Rodada "pra valer" de negociações do Brexit começa nesta 2ª feira, em Bruxelas

Michel Barnier, negociador-chefe da Comissão Europeia para o Brexit: ‘O relógio está girando’. REUTERS/Francois Lenoir

Um mês depois do início formal das discussões sobre a saída da Grã-Bretanha da União Europeia, as discussões serão retomadas nesta segunda-feira (17), em Bruxelas.

O que os negociadores europeus esperam desta rodada de discussões sobre o Brexit? A resposta é clara: que os ingleses esclareçam diversos detalhes sobre o processo de saída, que ainda estão imprecisos.

O ministro encarregado do Brexit, David Davis, e sua equipe de negociadores, serão recebidos na sede da Comissão Europeia pelo francês Michel Barnier, negociador-chefe do bloco. Desde que o início formal das discussões foi lançado, em 19 de junho, esta será a primeira sessão aprofundada de negociações.

A partir de agora, o objetivo é fixar, até 29 de março de 2019, os termos da separação entre Londres e União Europeia.

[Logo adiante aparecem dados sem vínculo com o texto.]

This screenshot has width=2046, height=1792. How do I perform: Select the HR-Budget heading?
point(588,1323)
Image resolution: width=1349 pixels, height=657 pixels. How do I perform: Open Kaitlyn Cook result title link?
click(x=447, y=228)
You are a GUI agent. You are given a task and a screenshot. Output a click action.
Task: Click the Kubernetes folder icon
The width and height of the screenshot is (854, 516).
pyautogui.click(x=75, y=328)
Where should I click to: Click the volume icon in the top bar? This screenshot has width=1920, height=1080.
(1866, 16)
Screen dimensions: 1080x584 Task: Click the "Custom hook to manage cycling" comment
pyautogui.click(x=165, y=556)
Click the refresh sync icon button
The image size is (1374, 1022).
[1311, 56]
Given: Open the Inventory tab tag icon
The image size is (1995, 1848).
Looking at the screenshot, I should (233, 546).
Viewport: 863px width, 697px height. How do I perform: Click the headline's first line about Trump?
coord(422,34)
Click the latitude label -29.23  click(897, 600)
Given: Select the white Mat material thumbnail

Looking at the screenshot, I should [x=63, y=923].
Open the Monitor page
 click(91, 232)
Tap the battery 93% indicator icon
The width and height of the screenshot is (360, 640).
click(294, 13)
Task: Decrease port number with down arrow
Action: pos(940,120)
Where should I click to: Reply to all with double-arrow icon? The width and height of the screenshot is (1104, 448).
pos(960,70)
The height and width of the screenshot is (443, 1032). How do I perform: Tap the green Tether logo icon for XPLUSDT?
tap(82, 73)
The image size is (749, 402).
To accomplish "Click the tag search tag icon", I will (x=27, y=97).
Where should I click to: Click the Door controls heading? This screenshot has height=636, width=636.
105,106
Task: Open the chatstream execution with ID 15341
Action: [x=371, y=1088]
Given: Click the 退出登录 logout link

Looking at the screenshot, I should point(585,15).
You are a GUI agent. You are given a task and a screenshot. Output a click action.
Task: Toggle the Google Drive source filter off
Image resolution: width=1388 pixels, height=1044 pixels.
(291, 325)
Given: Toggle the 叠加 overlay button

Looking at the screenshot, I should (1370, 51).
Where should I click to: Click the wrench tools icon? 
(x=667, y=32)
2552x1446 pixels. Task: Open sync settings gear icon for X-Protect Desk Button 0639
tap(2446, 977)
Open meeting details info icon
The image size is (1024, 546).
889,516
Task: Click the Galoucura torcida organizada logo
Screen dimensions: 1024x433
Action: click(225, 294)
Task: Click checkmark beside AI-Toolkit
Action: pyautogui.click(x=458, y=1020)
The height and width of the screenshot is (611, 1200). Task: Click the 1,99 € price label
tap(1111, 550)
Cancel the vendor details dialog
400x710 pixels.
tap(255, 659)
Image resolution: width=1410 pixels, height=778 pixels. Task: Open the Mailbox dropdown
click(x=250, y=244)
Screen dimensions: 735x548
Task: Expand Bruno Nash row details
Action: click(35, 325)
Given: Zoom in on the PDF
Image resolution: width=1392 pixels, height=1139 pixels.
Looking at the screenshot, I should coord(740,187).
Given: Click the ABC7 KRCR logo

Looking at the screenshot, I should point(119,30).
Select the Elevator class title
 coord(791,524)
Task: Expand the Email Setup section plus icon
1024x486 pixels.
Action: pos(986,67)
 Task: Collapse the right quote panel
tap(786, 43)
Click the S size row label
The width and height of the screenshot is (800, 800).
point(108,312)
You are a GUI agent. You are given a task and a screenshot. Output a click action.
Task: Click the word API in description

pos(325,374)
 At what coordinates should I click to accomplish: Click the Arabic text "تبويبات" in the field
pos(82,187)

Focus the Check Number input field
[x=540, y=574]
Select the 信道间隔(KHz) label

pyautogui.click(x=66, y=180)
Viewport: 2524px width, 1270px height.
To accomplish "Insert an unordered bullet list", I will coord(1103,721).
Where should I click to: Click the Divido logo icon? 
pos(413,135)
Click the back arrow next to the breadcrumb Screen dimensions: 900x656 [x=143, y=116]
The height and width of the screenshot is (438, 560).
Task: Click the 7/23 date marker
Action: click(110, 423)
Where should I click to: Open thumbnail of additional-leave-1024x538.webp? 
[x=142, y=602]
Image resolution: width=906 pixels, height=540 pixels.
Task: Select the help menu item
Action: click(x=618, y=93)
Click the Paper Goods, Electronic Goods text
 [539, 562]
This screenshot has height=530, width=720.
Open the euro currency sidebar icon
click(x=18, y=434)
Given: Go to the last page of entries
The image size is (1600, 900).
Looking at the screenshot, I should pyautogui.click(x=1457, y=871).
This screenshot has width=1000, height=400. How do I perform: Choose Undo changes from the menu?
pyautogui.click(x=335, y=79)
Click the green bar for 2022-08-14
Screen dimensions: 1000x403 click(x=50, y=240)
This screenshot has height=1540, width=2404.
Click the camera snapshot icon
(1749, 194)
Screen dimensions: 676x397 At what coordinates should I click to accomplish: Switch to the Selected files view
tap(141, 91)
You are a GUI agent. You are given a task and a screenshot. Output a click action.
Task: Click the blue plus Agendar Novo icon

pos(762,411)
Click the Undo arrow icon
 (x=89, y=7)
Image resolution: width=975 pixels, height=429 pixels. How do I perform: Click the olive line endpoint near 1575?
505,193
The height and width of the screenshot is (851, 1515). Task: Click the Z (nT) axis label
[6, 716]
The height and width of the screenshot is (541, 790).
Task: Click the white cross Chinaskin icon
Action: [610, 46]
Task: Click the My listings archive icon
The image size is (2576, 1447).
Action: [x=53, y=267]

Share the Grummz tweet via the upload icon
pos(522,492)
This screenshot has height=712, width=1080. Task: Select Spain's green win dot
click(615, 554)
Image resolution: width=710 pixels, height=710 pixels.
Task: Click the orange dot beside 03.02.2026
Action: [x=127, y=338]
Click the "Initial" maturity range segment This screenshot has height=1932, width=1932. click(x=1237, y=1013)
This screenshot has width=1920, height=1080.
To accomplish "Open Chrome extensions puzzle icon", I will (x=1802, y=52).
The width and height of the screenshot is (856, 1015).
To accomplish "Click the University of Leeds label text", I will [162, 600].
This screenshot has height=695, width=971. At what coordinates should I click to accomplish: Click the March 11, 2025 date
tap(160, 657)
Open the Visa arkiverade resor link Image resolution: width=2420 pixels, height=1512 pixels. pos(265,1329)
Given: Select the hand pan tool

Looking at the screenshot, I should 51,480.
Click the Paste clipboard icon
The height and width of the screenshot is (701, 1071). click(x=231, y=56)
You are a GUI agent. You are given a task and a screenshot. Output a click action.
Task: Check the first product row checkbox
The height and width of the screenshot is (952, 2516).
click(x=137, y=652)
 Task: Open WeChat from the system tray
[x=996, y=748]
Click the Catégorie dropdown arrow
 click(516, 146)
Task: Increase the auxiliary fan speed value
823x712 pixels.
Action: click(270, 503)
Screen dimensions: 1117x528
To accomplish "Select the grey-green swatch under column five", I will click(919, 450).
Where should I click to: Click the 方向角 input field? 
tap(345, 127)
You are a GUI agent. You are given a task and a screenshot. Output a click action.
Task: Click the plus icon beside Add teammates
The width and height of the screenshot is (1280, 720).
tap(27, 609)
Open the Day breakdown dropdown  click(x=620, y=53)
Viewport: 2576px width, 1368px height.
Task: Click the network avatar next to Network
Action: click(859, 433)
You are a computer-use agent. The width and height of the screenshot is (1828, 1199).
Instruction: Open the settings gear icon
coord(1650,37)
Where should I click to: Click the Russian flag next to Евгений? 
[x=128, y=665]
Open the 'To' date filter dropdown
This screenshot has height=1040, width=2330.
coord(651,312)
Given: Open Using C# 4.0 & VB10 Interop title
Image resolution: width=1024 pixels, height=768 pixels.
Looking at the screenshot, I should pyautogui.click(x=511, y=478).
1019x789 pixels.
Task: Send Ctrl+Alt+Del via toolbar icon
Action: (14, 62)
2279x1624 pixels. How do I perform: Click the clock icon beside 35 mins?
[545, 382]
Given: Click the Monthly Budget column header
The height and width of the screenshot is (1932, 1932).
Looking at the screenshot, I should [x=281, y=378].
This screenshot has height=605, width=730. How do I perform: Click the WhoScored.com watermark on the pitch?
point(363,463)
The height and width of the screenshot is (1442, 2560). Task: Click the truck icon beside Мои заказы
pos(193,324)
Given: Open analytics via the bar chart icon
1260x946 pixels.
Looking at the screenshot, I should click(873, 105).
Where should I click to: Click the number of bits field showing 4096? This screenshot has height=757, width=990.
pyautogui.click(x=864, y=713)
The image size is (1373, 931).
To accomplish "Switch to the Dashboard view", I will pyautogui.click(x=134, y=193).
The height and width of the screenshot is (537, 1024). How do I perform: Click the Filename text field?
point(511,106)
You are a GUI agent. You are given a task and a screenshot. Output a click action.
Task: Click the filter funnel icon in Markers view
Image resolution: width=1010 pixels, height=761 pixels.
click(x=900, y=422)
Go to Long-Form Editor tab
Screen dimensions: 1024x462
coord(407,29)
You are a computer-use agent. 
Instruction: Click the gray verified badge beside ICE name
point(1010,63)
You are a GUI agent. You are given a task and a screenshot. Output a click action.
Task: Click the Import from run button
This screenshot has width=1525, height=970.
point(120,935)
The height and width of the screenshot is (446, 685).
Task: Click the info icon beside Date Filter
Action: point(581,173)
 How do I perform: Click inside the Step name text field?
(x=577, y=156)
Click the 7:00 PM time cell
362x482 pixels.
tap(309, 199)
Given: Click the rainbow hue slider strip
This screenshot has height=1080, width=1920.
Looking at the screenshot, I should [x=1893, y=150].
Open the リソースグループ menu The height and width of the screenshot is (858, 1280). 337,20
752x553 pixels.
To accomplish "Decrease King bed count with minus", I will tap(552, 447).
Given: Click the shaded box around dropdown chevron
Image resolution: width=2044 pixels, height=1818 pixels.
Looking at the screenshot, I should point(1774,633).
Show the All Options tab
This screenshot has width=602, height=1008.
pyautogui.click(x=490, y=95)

Além disso, os contornos das futuras relações bilaterais também devem ser definidos.

O calendário estabelece que, até outubro deste ano, o debate se concentrará em alguns temas prioritários: os direitos dos três milhões de cidadãos europeus que vivem na Grã-Bretanha e dos britânicos que vivem na Europa; as obrigações financeiras contraídas pelo Reino Unido (a chamada "nota fiscal do Brexit"), e a questão da fronteira entre Irlanda e Irlanda do Norte; com o Brexit, a linha entre Irlanda do Norte e a vizinha Irlanda será a única fronteira terrestre entre o Reino Unido e a União Europeia, o que pode causar a volta de controles e barreiras alfandegárias.

Se o diálogo entre as partes progredir de forma satisfatória, os dirigentes da União Europeia poderão pedir para Michel Barnier preparar as negociações comerciais para o Conselho Europeu, que se reúne em meados de outubro. "O relógio está girando", advertiu Barnier, em recente coletiva de imprensa, numa clara alusão que pode-se estar perdendo tempo.

A rodada de discussões em Bruxelas deve durar quatro dias, organizada em pequenos grupos de trabalho cuja missão será detectar os pontos de entendimento sobre o conjunto das questões que serão abordadas.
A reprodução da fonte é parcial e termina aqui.